Spring naar de content

De arbeidsmarkt: niet best en het wordt nog veel erger

Gisteren kwam het Centraal Bureau voor de Statistiek met onder meer de cijfers over de arbeidsmarkt in het eerste kwartaal van 2015. Er zijn 6.000 banen bijgekomen, wat betekent dat er nu sprake is van vier kwartalen op rij van banengroei.

Gepubliceerd op: Geplaatst in de volgende categorieën: door Dr. Doom

Zoals altijd gaat het om de cijfers achter de cijfers, als je wilt weten hoe het er écht voor staat.
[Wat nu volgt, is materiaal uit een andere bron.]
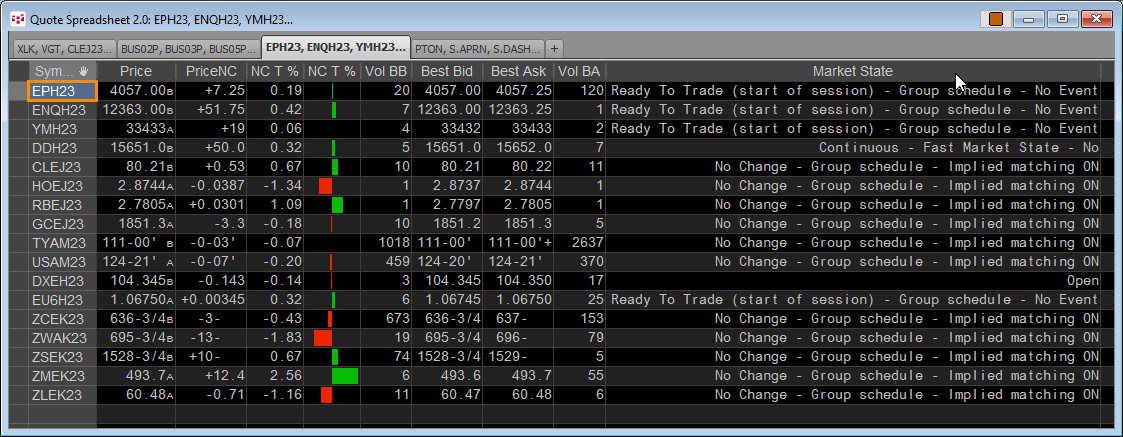This screenshot has height=437, width=1123.
Task: Select the CLEJ23 symbol cell
Action: point(63,167)
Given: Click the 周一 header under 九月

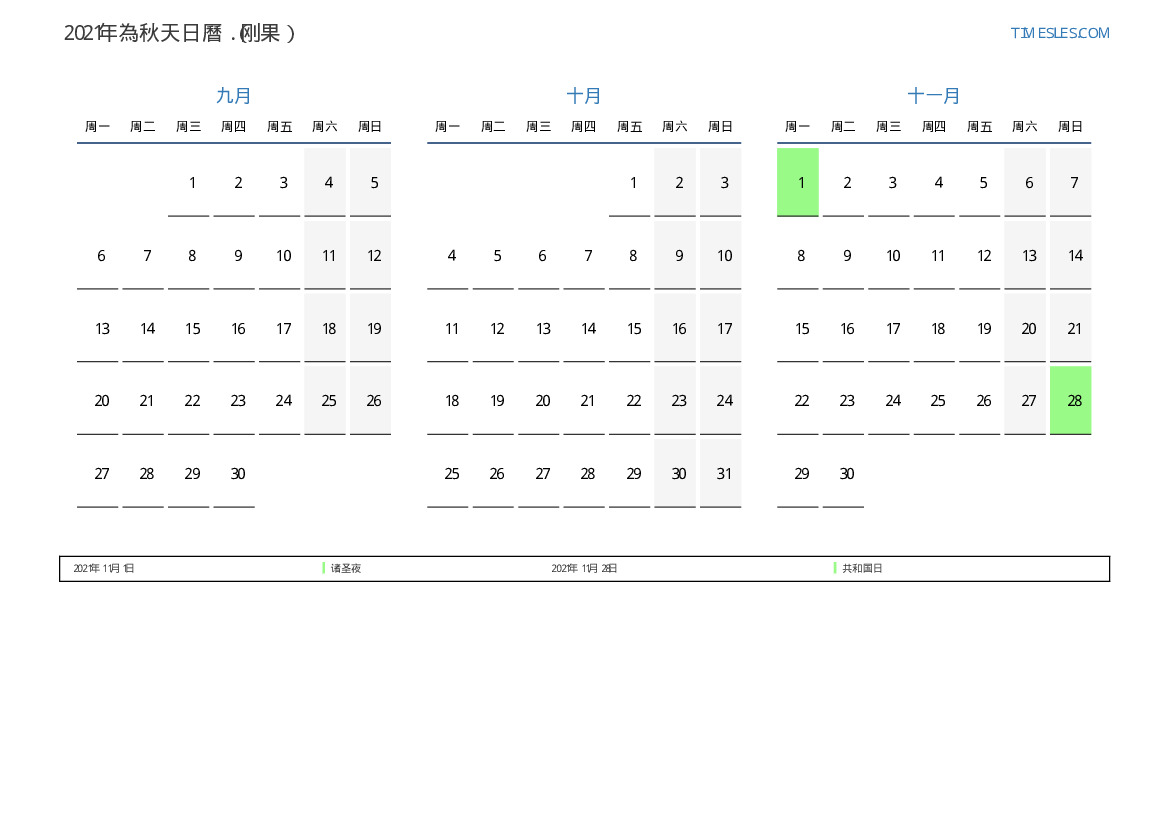Looking at the screenshot, I should 98,127.
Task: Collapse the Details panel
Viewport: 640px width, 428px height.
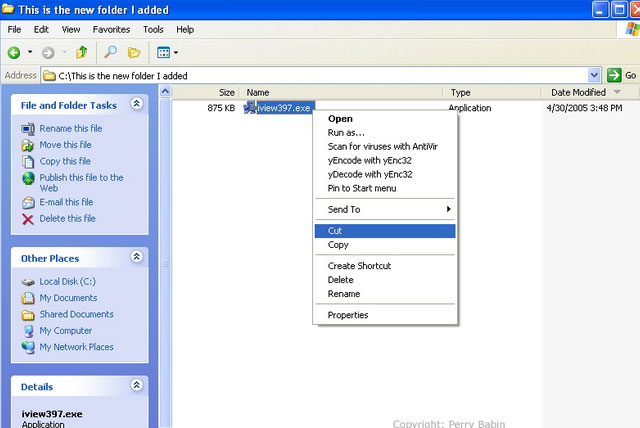Action: coord(137,386)
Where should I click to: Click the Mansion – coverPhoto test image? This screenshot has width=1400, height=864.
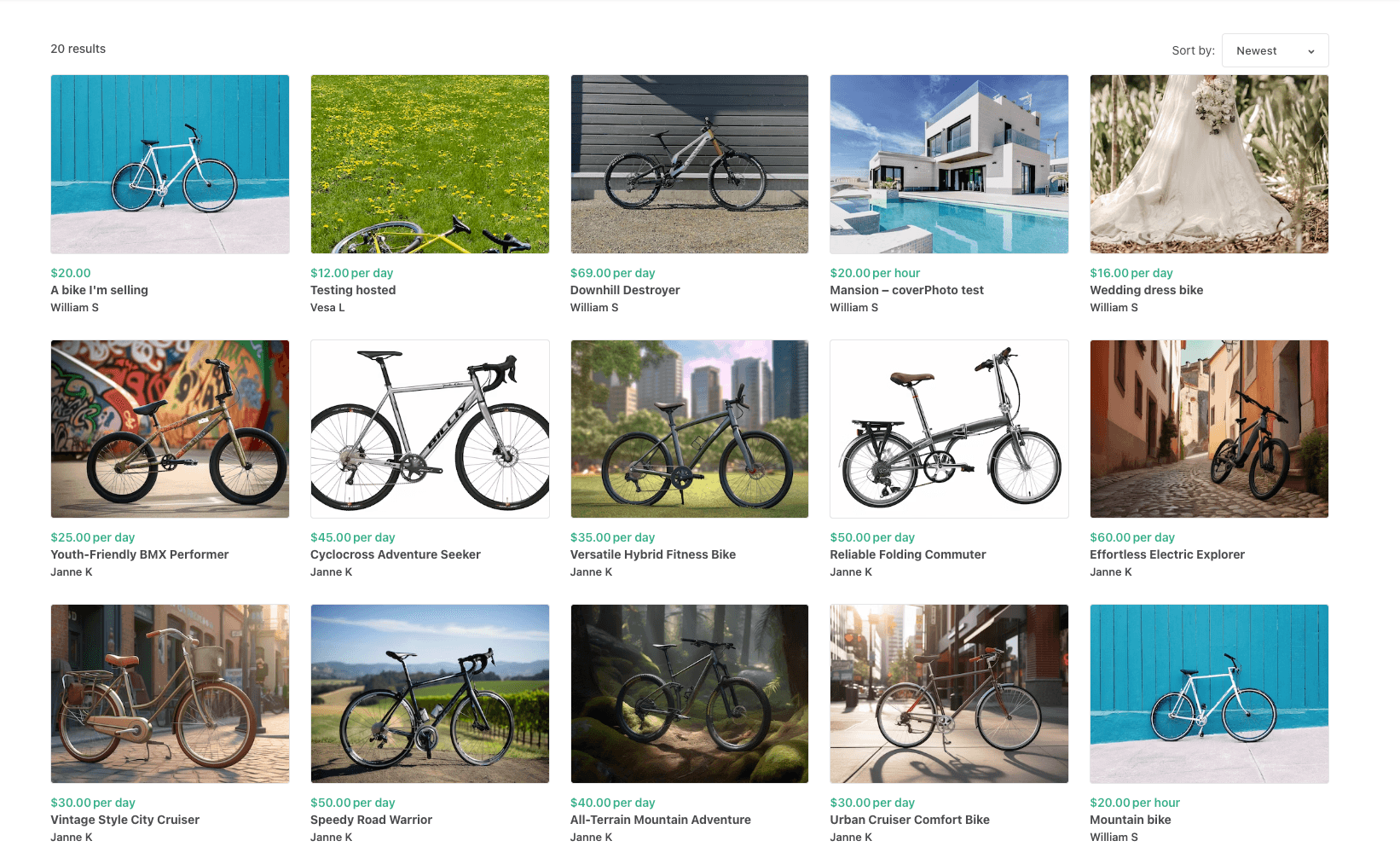click(x=949, y=164)
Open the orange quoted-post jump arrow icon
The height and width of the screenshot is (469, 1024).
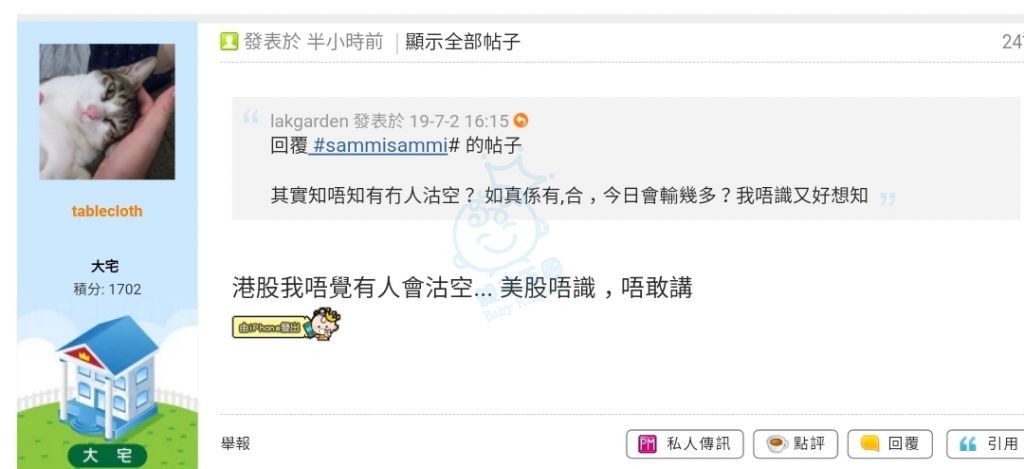coord(520,121)
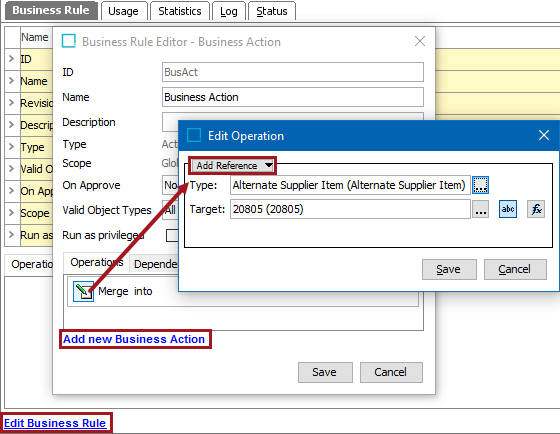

Van de vier kwartalen groei is dit laatste kwartaal het meest – om niet zeggen: zeer – armoedig.

6.000 banen stelt echt niks voor.

En al helemaal niet als je de armoede ziet die schuil gaat achter het gegeven dat er ondanks die stijging per saldo in Nederland toch 0,6 procent minder uren werd gewerkt. Een gemiddelde baan in Nederland is er inmiddels een van 24 uur. In toenemende mate moeten mensen er een baantje bijnemen. Ze hebben dan dus twee banen nodig om rond te komen. Daardoor werkt een werkende gemiddeld 27 uur. In drie van de vier kwartalen in 2014 steeg het aantal gewerkte uren nog.

Die vier kwartalen van aanhoudende banengroei wekken ook makkelijk de indruk dat het goed gaat met de arbeidsmarkt. Maar in de negen kwartalen ervoor gingen er 200.000 banen verloren en daarvan zijn er nu 65.000 terug.

Ernaar kijkend denk ik dat we hooguit in het tweede kwartaal nog wat extra banen zullen zien want vanaf 1 juli is er de nieuwe wetgeving die het voor werkgevers ook goedkoper maakt om mensen te ontslaan. Een werkgever die het zich kan permitteren wacht dus tot die datum maar daarna is het alsnog raak, er zou weleens een stuwmeer van voorgenomen ontslagen kunnen zijn.

Daarop komt nog de te verwachten desastreuze uitwerking van diezelfde wet als het gaat om de mensen met tijdelijke contracten. Minister Asscher beoogt ze sneller in vaste dienst te krijgen, maar zo langzamerhand wordt over het algemeen genomen toch wel verwacht dat de wet averechts gaat uitwerken: mensen raken juist hun werk kwijt.

Intussen blijkt uit internationaal onderzoek dat met name het aantal werkenden van 55 jaar en ouder in Nederland op een bedroevend laag peil staat. Weliswaar zijn er (bijna) geen regelingen meer die sowieso leiden naar een vertrek op je 55ste, maar dat laat onverlet dat de plaatsingskansen voor de leeftijdscategorie gemiddeld bedroevend laag zijn. Ze zijn overwegend onbemiddelbaar. In de leeftijdscategorie 55 tot 65 is meer dan 30 procent werkloos.